The list of the annotators having access to the file can be found in the Annotators section of the corresponding subpage. Each annotator can either read or read-and-write the file. To change the annotator's modification rights, click on the corresponding link in the Can modify? column. You can also add new annotators for the file using the form below, or remove the annotator from the file using the remove link.
The Show JSON link, which allows to download the JSON version of the annotated file, can be found in the General information section.
The Copy form, which allows to create a copy of the file, can be found at the bottom of the subpage. It can be useful, e.g.:
- To create a copy of the file for another user to annotate.
- When annotation of the file at a given level (e.g., syntax) is finished and you want to create a copy to annotate higher levels (e.g., semantic).
The Remove link, which allows to completely remove the file from the database, can be found in the General information section.
Each file in the database is assigned a status, which tells whether the file is:
- new -- freshly added to the database
- touched -- its annotation has been commenced
- done -- its annotation (at the given level) has been finished
Normally, the status of the file is updated automatically, based on the actions of its annotator(s). The aministrator can nevertheless change it manually, by clicking on the corresponding link in the General information section.
The Contemplata application suite provides the contemplata
command-line tool,
by default installed in the ~/.local/bin
directory. It can be used to create a
new database, add new files to the database, convert an FTB file to the PTB
format, etc. Run:
contemplata -h
to see the tool's available options.
Contemplata is implemented in a client/server architecture, with the advantage that the annotator does not have to install anything locally, and the server can provide the user with more advanced functionality. For instance, the server can be requested to syntactically re-analyze a given sentence in a way which takes the constraints specified directly by the annotator (e.g. a particular tokenization) into account. In the long run, the client/server architecture should also allow a more collaborative annotation style.
On the server-side, Contemplata tool uses a simple file-based storage for the annotated files. All the files are kept in the dedicated JSON format.
The web-server is implemented in Snap, a Haskell web framework. It handles regular HTTP requests (used to list the files, general administration work, etc.) as well as WebSocket requests, the latter used to communicate with the front-end annotation application.

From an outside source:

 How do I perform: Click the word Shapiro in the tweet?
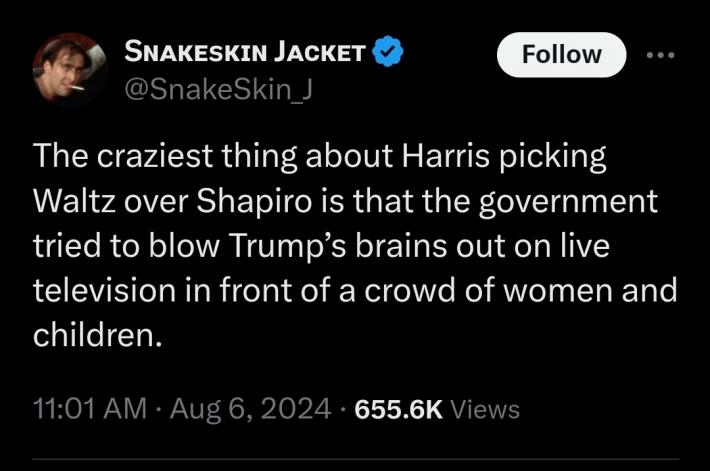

The front-end is implemented in Elm, a Haskell-like language which compiles to JavaScript, thus the tool can be used in any modern internet browser. Being a high-level language, Elm allows to implement sophisticated annotation-related functionality relatively quickly.

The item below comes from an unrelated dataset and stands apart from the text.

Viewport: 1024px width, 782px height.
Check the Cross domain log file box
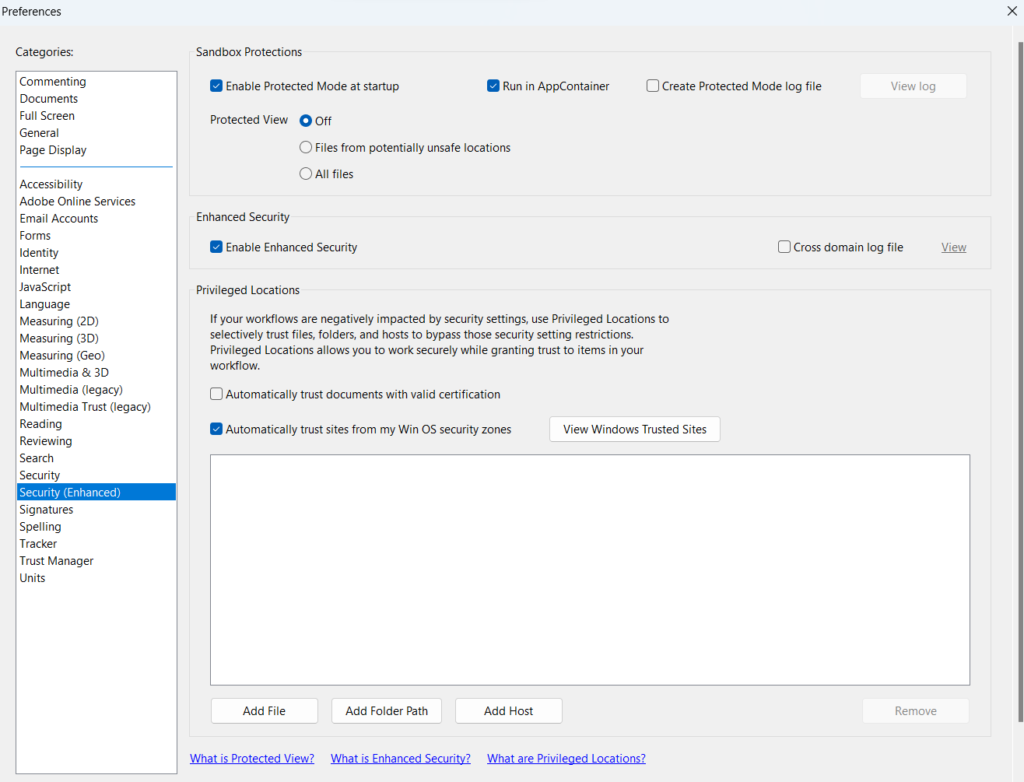pos(784,247)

An Temporal@ODIL-dedicated instance of the tool can be found at
http://vega.info.univ-tours.fr/odil/current.
You can log in as a guest
(password guest
) to have a look. As a guest, you
will not be allowed to store any changes you made, but you will have access to
the user's guide and
will be able to play with the tool's functionality.
All the files in the database are stored in a dedicated JSON format. This format is determined automatically on the basis of the corresponding File data type.
You can think of the File type as a definition of the structure against which
the JSON files can be validated. You can perform the validation programatically.
First run stack ghci
within the backend
source directory and then:
import qualified Data.Aeson as JSON
import qualified Data.ByteString as BS
JSON.decodeStrict <$> BS.readFile "<path-to-json>" :: IO (Maybe File)
Contemplata provides a command-line tool which allows to convert a file in the PTB bracketed format to the dedicated JSON format. So if you want upload a file for annotation, it might be more convenient to prepare it in the PTB format, covert as shown below, and upload via the web-interface afterwards.
contemplata penn2json < <file.ptb> > <file.json>